Aber dennoch hatte Lukács recht und nicht die, die ihn kritisierten. Er leugnete die Objektivität der Existenz der Natur keineswegs. Der ungarische Marxist sprach nur davon, dass die Natur nicht getrennt von der Gesellschaft betrachtet werden darf. Die Natur ist eine soziale Kategorie in dem Sinne, dass der Mensch sie nicht unmittelbar erkennt, sondern vermittelt, durch die Arbeit. In der Geschichte erfolgt eine Aufhebung der Natur, die bereits in Form von Produktionstechniken existiert. Dem historischen Materialismus liegt nicht die Natur als solche zugrunde, sondern der Prozess ihrer Veränderung. Andernfalls ist es nicht möglich, das Problem der Kontemplation zu lösen, das ein Defizit des gesamten vormarxistischen Materialismus einschließlich des Feuerbachschen ist.
Das Verdienst von Marx und Engels besteht in der Entdeckung eines materialistischen Begriffs der Geschichte. Aber Bessonow, Narskij und weitere sowjetische „Diamatler“ reproduzieren genau die Fehler, auf die Marx und Engels in der „Deutschen Ideologie“ hingewiesen hatten, als sie Feuerbach kritisierten. „Soweit Feuerbach Materialist ist“ schrieben sie, „kommt die Geschichte bei ihm nicht vor, und soweit er die Geschichte in Betracht zieht, ist er kein Materialist. Bei ihm fallen Materialismus und Geschichte ganz auseinander…“ (K. Marx, F. Engels, Die Deutsche Ideologie, MEW Bd. 3, S. 45). Tatsächlicher Materialismus ist der Materialismus, dem die Praxis zugrunde liegt. Andernfalls handelt es sich um getarnten Idealismus.
Dabei trat Lukács dagegen auf, dass unter Praxis ein Experiment oder Industrie verstanden wird. In der bürgerlichen Gesellschaft verbirgt sich dahinter die Ausbeutung der Arbeit. Aber auch der Kapitalist tritt nicht als echtes Subjekt der Geschichte auf. Er handelt nicht, sondern ist selbst nur ein Objekt einer Handlung, ein Agent der kapitalistischen Produktion. Deshalb besteht Lukács gerade auf der revolutionären Praxis, deren Träger nur das Proletariat ist. Wirklich revolutionär ist die Dialektik, die historische Dialektik ist, die die Entwicklung der Gesellschaft von ihrem Beginn bis hin zum Kommunismus betrachtet, wenn sie zur Anerkennung des Klassenkampfes, der Diktatur des Proletariats gelangt.
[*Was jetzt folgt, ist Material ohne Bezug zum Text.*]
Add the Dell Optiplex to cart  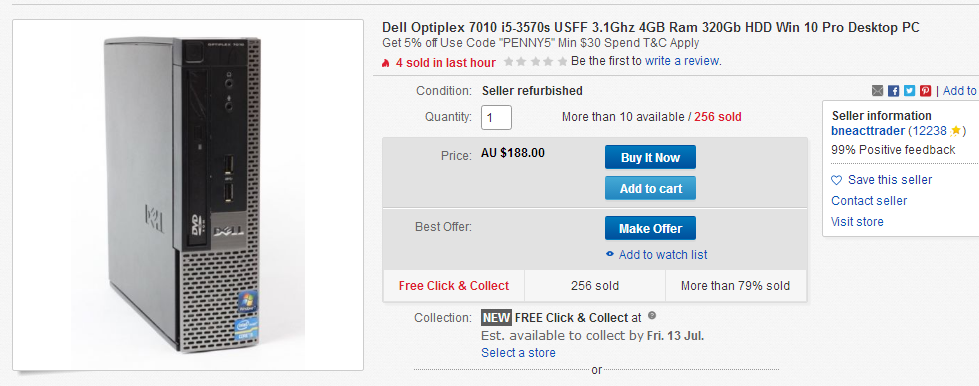(x=650, y=188)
Das Proletariat seinerseits betritt dann den Weg des Klassenkampfes, wenn es es seine Lage in der Gesellschaft erkennt. Das Wesen der gesellschaftlichen Lage des Arbeiters liegt darin, dass er eine Ware ist. Und wenn der Proletarier das erkennt, erhebt es sich gegen den Kapitalismus, wobei es die Partei unterstützen muss. Die politische Partei ist nicht anderes als eine Form des Klassenbewusstseins des Proletariats. „Die Entwicklung des proletarischen Klassenbewußtseins (also: die Entwicklung der proletarischen Revolution) und die der kommunistischen Partei sind zwar — weltgeschichtlich betrachtet — ein und derselbe Prozeß“, erklärte der ungarische Marxist (G. Lukács, Geschichte und Klassenbewusstein, Berlin 1923, S. 88). Nur das Bewusstsein der Arbeiterklasse kann einen Ausweg aus der Krise des Kapitalismus zeigen. Wenn es dieses Bewusstsein, d.h. die Partei, nicht gibt, kann die Krise sich fortsetzen.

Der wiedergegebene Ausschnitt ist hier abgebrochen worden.